(Beginning of DATASET EXTRACT)

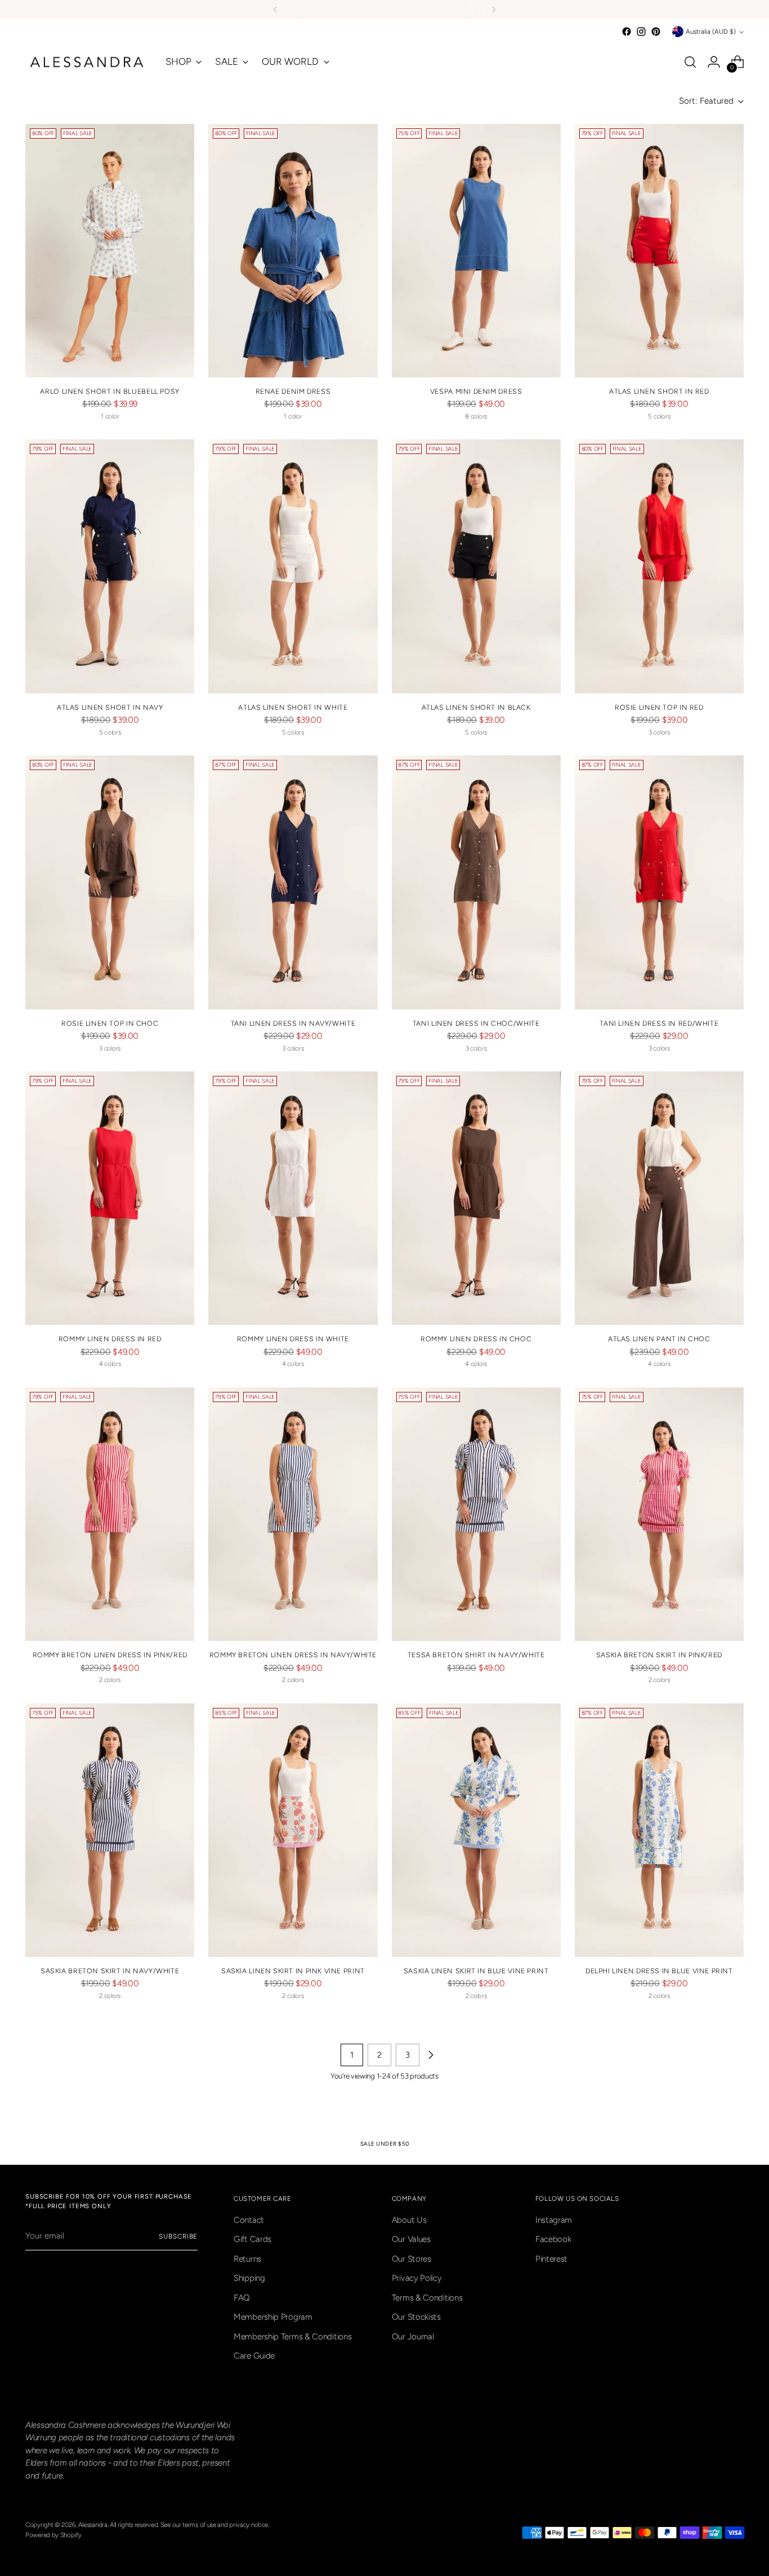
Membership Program (273, 2317)
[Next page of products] (430, 2055)
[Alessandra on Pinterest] (656, 31)
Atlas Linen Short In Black (476, 707)
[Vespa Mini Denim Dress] (476, 250)
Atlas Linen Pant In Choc (659, 1338)
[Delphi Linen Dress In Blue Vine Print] (659, 1830)
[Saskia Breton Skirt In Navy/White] (109, 1830)
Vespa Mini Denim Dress (476, 391)
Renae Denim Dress (293, 391)
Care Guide (254, 2356)
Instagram (553, 2220)
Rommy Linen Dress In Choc (476, 1338)
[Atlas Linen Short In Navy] (109, 566)
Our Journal (413, 2337)
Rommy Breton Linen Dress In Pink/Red (110, 1654)
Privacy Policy (417, 2278)
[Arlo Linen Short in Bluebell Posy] (109, 250)
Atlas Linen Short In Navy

(End of DATASET EXTRACT)

> **PROBLEM DESCRIPTION**: Filter the data, keeping only the lines that contain "Navy".

> **RESPONSE AREA**:
[Saskia Breton Skirt In Navy/White] (109, 1830)
[Atlas Linen Short In Navy] (109, 566)
Atlas Linen Short In Navy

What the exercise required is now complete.